Records from a data source
*-*-*

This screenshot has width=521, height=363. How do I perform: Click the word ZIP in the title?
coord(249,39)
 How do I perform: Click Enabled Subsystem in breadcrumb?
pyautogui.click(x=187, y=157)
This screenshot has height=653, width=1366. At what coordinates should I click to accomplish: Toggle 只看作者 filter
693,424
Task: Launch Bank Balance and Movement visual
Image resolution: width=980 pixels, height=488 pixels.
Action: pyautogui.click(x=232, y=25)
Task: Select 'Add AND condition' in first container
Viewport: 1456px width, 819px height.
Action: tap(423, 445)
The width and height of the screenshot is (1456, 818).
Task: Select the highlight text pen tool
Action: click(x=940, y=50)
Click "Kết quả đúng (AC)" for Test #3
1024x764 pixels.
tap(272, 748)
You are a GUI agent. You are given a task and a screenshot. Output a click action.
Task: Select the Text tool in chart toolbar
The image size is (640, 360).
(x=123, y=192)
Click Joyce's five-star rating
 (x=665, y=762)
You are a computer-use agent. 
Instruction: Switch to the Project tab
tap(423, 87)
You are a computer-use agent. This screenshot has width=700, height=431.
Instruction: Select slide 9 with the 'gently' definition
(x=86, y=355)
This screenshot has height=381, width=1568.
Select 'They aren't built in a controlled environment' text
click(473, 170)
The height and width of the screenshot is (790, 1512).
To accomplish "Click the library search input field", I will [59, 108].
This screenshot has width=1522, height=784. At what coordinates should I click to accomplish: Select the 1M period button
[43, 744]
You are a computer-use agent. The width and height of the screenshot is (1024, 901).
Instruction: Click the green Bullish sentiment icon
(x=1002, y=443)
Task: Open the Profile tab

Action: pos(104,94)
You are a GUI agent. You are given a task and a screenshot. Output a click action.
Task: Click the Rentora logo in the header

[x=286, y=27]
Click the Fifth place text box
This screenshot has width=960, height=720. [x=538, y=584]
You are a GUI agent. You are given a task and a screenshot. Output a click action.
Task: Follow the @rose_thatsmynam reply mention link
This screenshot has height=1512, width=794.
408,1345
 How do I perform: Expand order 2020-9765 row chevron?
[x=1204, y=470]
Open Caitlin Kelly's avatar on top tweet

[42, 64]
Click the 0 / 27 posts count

*-*-*

## Aim of the task
Edit the records above by changing every "Instruction" to "Goal", and leave the rest unchanged.

## Result
This screenshot has width=521, height=363. How do I perform: Click the word ZIP in the title?
coord(249,39)
 How do I perform: Click Enabled Subsystem in breadcrumb?
pyautogui.click(x=187, y=157)
This screenshot has height=653, width=1366. At what coordinates should I click to accomplish: Toggle 只看作者 filter
693,424
Task: Launch Bank Balance and Movement visual
Image resolution: width=980 pixels, height=488 pixels.
Action: pyautogui.click(x=232, y=25)
Task: Select 'Add AND condition' in first container
Viewport: 1456px width, 819px height.
Action: tap(423, 445)
The width and height of the screenshot is (1456, 818).
Task: Select the highlight text pen tool
Action: click(x=940, y=50)
Click "Kết quả đúng (AC)" for Test #3
1024x764 pixels.
tap(272, 748)
You are a GUI agent. You are given a task and a screenshot. Output a click action.
Task: Select the Text tool in chart toolbar
The image size is (640, 360).
(x=123, y=192)
Click Joyce's five-star rating
 (x=665, y=762)
You are a computer-use agent. 
Goal: Switch to the Project tab
tap(423, 87)
You are a computer-use agent. This screenshot has width=700, height=431.
Goal: Select slide 9 with the 'gently' definition
(x=86, y=355)
This screenshot has height=381, width=1568.
Select 'They aren't built in a controlled environment' text
click(473, 170)
The height and width of the screenshot is (790, 1512).
To accomplish "Click the library search input field", I will [59, 108].
This screenshot has width=1522, height=784. At what coordinates should I click to accomplish: Select the 1M period button
[43, 744]
You are a computer-use agent. The width and height of the screenshot is (1024, 901).
Goal: Click the green Bullish sentiment icon
(x=1002, y=443)
Task: Open the Profile tab

Action: pos(104,94)
You are a GUI agent. You are given a task and a screenshot. Output a click action.
Task: Click the Rentora logo in the header

[x=286, y=27]
Click the Fifth place text box
This screenshot has width=960, height=720. [x=538, y=584]
You are a GUI agent. You are given a task and a screenshot. Output a click action.
Task: Follow the @rose_thatsmynam reply mention link
This screenshot has height=1512, width=794.
408,1345
 How do I perform: Expand order 2020-9765 row chevron?
[x=1204, y=470]
Open Caitlin Kelly's avatar on top tweet

[42, 64]
Click the 0 / 27 posts count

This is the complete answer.